I'm having the same issue with my gtx570, I think the problem is that we need to use Cuda 5.5, I use ubuntu, and the latest drivers in the official repo (319) still don't have support for Cuda 5.5 but only for Cuda 5.0. Weird thing is that cudaminer issues a warning that you need Cuda 5.5, but only with the older 304 driver, with the newer it wont complain, but wont validate results either. So, if you can, manually install Cuda 5.5, and tell us if that solved the issue for you. I think everybody with fermi affected by this.

choseh commented 10 years ago

Yeah i already found out it works with 5.5 - there's some stuff broken in the most recent versions tho, that results in less hashrate. i've been talking to cbuchner yesterday and it seems we found a solution for that. Yet, this is not related to the validation ticket :)

magnux commented 10 years ago

Good news is that after manual install of 5.5, it does work. Here are some fine tips for the upgrade: http://askubuntu.com/questions/380609/anyone-has-successfully-installed-cuda-5-5-on-ubuntu-13-10-64-bit Bad news is that the newer version doesn't seem to get me any more Kh/s :(. But at least I can update from now on.

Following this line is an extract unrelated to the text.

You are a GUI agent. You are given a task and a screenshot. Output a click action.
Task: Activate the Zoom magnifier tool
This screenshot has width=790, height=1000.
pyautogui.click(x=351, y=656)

choseh commented 10 years ago

can you try to build the latest version with the following modification of the Makefile.am?

remove or comment the following two lines:

fermi_kernel.o: fermi_kernel.cu $(NVCC) @CFLAGS@ -Xptxas "-abi=no -v" -arch=sm_20 --maxrregcount=63 $(JANSSON_INCLUDES) -o $@ >-c $<

this will build the fermi_kernel with compute 1.0 instead of sm_20, which made my fermi cards faster again.

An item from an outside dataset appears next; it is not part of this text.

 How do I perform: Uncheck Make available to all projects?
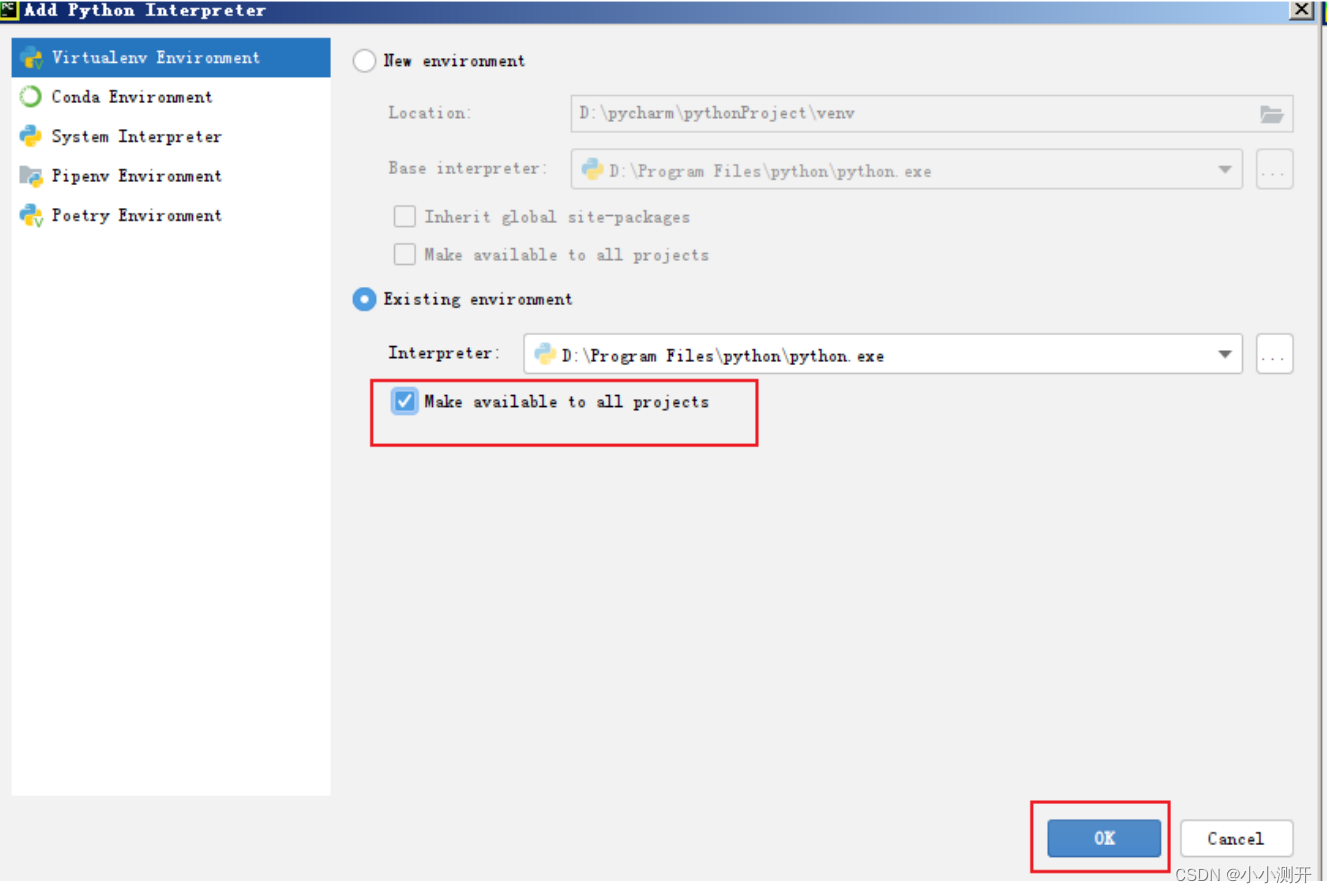pyautogui.click(x=404, y=401)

magnux commented 10 years ago

I tried but you should be aware that line you're dropping is not the last version, cbuchner1 changed again to the compute_10 version. Anyway, no results, either commenting it, or the old version, or new, it wont make any diference, I'm averaging 250KH/s aprox, and no version makes visible difference for better or worse. Thanks for the tip anyway, keep me updated if you find any way to improve the performance on fermi cards. Mine is a gtx570, launch config: -H 2 -d 0 -i 0 -l F15x16 -C 1 , running on Ubuntu 13.10 with 331.38 nvidia drivers.

kristianfreeman commented 10 years ago

I'm having this same problem with the same card – I have two M2090s and while running two instances of cudaminer, GPU #0 can't validate while the second runs fine. @choseh did you manage to get this solved? Worth mentioning that I had a previous issue (#82) that I resolved by checking out the 2012/12/18 build, so might be possible I need to checkout a more recent commit?

choseh commented 10 years ago

hey imkmf,

i am using the current build compiled with cuda 5.5 and it works fine. I had to edit the Makefile.am tho. The changes are in an earlier post in this thread. Maybe check it out and report back and tell me if it worked for you.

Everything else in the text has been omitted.